The U.S. Department of Veterans Affairs will now allow three types of advanced practice registered nurses to practice to the top of their licenses without the clinical supervision of physicians, in a move intended to improve access to primary care providers within the agency's healthcare system.
This allows APRNs to take on role consistent with that of the non-VA healthcare sector, according to the federal agency. Cindy Cooke, DNP, president of the American Association of Nurse Practitioners, applauded the VA's decision.
"This final rule is a critical step for America's veterans to be able to obtain timely, high-quality care in the Veterans Health System," Dr. Cooke said in a statement. "We are pleased the VA will move forward with allowing veterans throughout the country to have direct access to nurse practitioner provided healthcare."
The three types of APRNs included in the final rule are certified nurse practitioners, clinical nurse specialists and certified nurse-midwives. Notably absent from the rule are certified registered nurse anesthetists.
The inclusion of CRNAs was controversial in the proposed rule, which was published in May. The American Society of Anesthesiologists in particular opposed the inclusion of CRNAs, claiming it would block veteran access to physician anesthesiologists. ASA said the VA's chiefs of anesthesiology felt the policy "would directly compromise patient safety and limit our ability to provide quality care to veterans."
The VA said it decided not to include CRNAs in the final rule because the healthcare system does not have a shortage of anesthesiology providers. It said this decision was not intended to reflect a position on CRNAs' ability to provide safe, high-quality care.

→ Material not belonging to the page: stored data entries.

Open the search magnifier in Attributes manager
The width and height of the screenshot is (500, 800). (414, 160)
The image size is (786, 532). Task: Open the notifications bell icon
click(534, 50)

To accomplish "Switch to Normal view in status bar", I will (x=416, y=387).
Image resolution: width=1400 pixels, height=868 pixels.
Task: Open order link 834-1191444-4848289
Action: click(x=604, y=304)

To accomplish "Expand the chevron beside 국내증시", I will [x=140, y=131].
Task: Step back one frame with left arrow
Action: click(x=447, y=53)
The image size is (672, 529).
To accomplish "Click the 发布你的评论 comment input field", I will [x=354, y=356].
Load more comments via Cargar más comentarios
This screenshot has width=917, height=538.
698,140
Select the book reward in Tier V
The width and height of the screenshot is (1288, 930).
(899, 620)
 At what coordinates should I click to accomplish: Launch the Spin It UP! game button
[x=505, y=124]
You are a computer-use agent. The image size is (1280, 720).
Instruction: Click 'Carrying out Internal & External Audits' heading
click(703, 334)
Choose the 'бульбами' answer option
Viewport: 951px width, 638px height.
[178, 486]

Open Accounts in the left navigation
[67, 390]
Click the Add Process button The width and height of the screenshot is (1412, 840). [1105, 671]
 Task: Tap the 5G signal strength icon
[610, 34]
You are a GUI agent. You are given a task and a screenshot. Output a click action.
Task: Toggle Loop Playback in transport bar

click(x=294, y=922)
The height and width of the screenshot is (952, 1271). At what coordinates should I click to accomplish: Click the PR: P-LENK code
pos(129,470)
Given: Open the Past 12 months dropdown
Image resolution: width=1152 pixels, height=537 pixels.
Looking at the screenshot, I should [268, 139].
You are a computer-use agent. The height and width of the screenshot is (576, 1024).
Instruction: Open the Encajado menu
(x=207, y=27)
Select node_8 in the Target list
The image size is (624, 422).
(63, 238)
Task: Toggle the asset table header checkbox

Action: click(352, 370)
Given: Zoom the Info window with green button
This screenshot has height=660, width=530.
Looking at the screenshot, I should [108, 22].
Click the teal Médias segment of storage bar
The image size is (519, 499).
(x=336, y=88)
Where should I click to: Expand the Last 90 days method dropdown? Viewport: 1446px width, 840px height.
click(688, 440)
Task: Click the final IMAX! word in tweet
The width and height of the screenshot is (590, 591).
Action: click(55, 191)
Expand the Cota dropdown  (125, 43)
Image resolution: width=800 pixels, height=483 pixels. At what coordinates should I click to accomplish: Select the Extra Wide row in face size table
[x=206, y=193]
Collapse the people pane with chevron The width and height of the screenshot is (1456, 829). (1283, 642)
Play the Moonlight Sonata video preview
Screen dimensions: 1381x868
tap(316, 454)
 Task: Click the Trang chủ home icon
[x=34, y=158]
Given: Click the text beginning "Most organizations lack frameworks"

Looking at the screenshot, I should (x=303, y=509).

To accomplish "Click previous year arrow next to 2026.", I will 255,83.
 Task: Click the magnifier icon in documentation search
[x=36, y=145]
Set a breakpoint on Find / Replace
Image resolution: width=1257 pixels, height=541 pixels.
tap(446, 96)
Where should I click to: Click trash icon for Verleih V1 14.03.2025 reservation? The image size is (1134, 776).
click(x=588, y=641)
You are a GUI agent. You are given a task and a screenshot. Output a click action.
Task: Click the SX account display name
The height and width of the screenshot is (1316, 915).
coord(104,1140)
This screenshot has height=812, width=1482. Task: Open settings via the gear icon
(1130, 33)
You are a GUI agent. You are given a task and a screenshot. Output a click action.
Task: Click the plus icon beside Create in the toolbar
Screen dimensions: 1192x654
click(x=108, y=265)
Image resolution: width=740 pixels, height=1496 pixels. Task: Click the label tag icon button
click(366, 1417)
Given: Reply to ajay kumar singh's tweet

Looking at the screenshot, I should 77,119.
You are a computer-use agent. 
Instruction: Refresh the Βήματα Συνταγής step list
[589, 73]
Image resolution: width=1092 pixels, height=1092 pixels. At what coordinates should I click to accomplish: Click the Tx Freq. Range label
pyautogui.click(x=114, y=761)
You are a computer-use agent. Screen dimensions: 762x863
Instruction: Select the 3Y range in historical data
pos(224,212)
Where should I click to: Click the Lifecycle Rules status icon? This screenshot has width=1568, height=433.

The ASA praised the final rule Tuesday. "This was the right decision for our nation's veterans and for safe patient care," ASA President Jeffrey Plagenhoef, MD, said in a statement. "We're thrilled with the VA's decision to remove anesthesia from the new advanced practice registered nurses rule. We commend VA's leadership for their recognition that the operating room is a unique care setting and that surgery and anesthesia are inherently dangerous requiring physician leadership. This is true for anyone, but especially for our nation's veterans, given many of them have multiple medical conditions that put them at greater risk for complications during and after surgery and anesthesia."
While the American Medical Association supported the exclusion of CRNAs from the final rule, President Andrew Gurman, MD, issued a statement of opposition. "[W]e are disappointed by the VA's decision today to allow most advanced practice nurses within the VA to practice independently of a physician's clinical oversight, regardless of individual state law," Dr. Gurman said. "This part of the VA's final rule will rewind the clock to an outdated model of care delivery that is not consistent with the current direction of the healthcare system."
The rule, which is effective 30 days after publication, will be published in the Federal Register Dec. 14. The final rule is open for comment. Comments may be submitted online at regulations.gov, by mail or by hand. Find more information on how to submit a comment here.
Editor's note: This article was updated Dec. 14, at 9:00 a.m. CT to include a statement from Cindy Cooke, DNP.